Scanned Pdfs
Scanned PDFs
Construct ingests PDFs through docling, which performs layout-aware extraction and ships its own built-in OCR for image-bearing pages. Most scanned PDFs work without additional setup — docling's OCR runs as part of the Python sidecar.
When extracted text is unusually sparse (below 50 characters per estimated page after OCR), the ingest record emits a droppedInfo entry with kind: "low-text-yield" and recoverable: true. This signals that the document is either heavily image-based with low OCR confidence, an empty/cover page, or genuinely contains little text.
Inspecting low-yield warnings
construct intake extraction-warnings --kind=low-text-yield
The CLI surfaces droppedInfo from every ingested document by default.
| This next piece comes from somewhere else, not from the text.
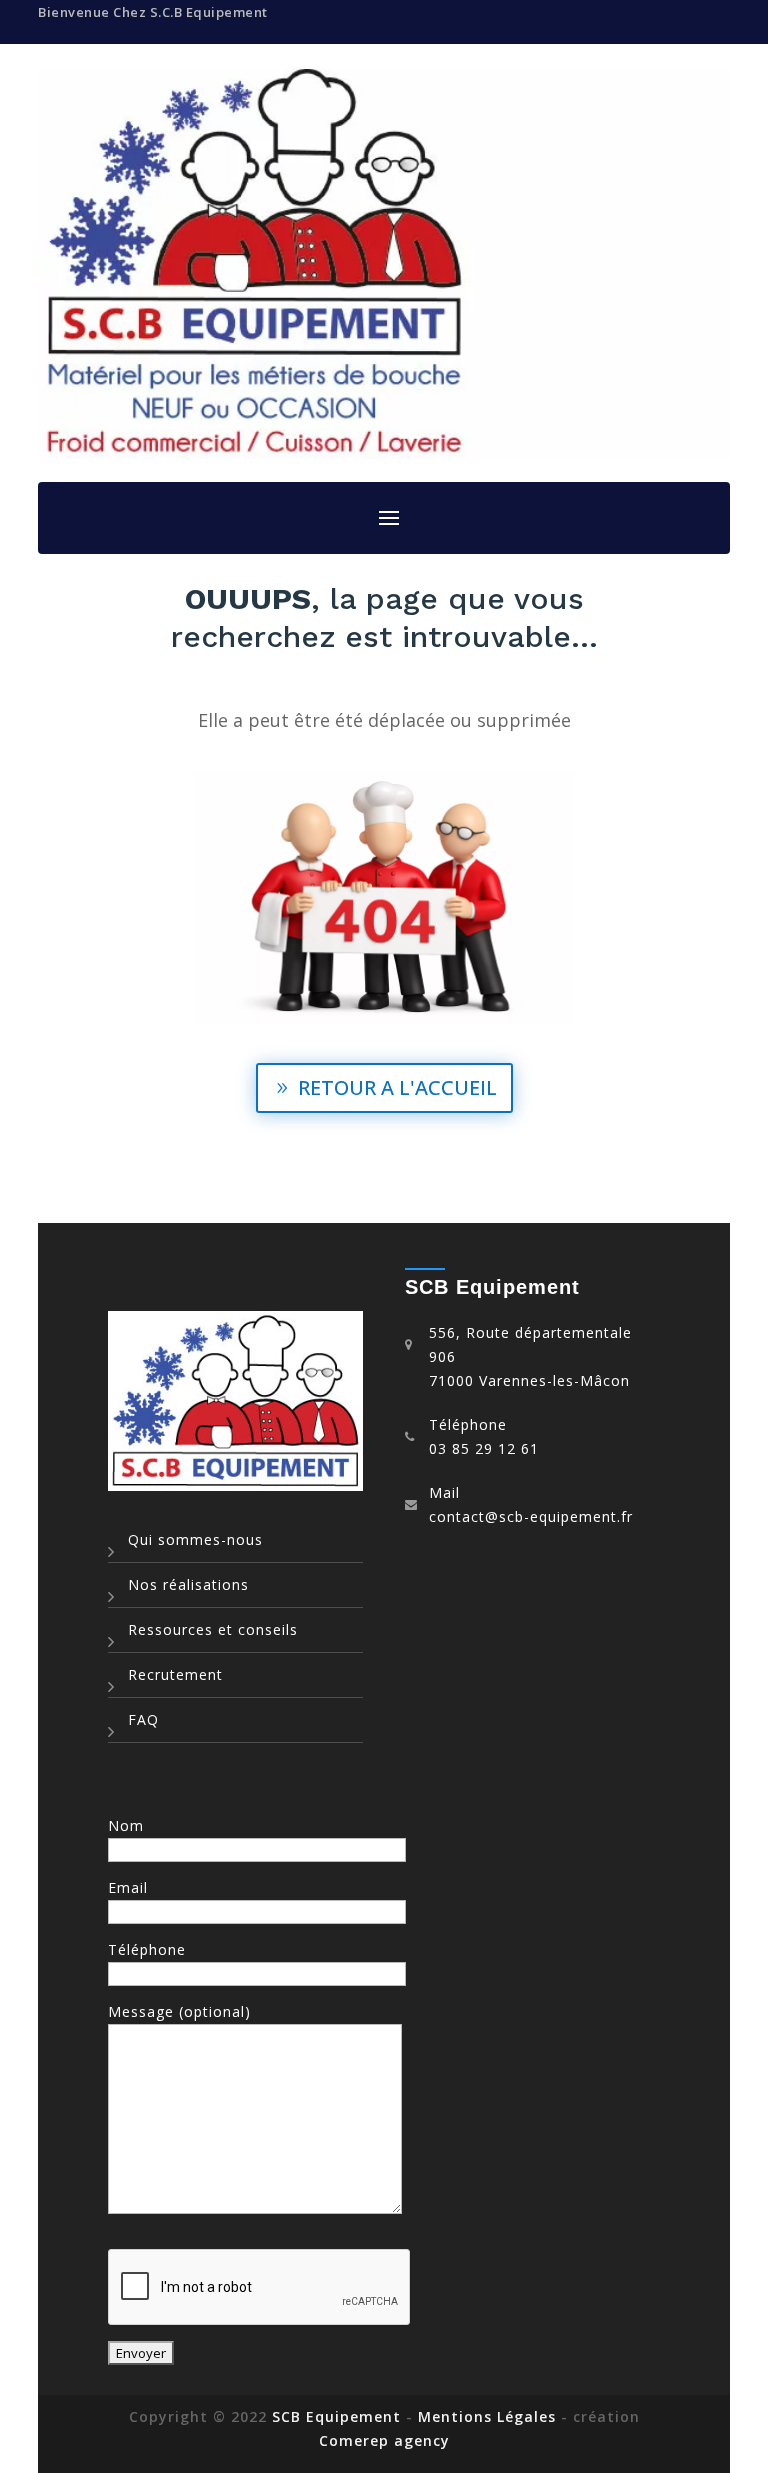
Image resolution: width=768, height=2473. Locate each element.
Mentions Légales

Pass --strict to construct ingest to fail non-zero on any drops:
construct ingest large-scan-collection/ --strict
Improving recall on hard scans
Docling's OCR is sufficient for the common case. For scans with poor source quality (low contrast, handwritten margins, complex layouts), pre-processing with a dedicated OCR engine before ingestion usually beats expanding docling's defaults:
# Tesseract: produce a searchable PDF, then ingest
tesseract input.pdf output pdf
construct ingest output.pdf
# macOS pdfocr (Ventura+)
pdfocr -o output.pdf input.pdf
construct ingest output.pdf
# PaddleOCR (better on printed Asian scripts, see paddlepaddle.github.io/PaddleOCR)
Behavior trade-off
Docling's OCR runs synchronously during extraction. Multi-page scanned PDFs can take 30–90 s on first pass. The cache at .construct/ingest/\<sha256>/ makes re-ingest a no-op, so the cost is paid once per content hash.
If latency matters more than recall, use construct ingest --legacy-extractor to fall back to the pre-docling pdftotext/textutil/mdls path. The legacy path is faster but produces lower-fidelity text and does no OCR — scanned pages will return empty.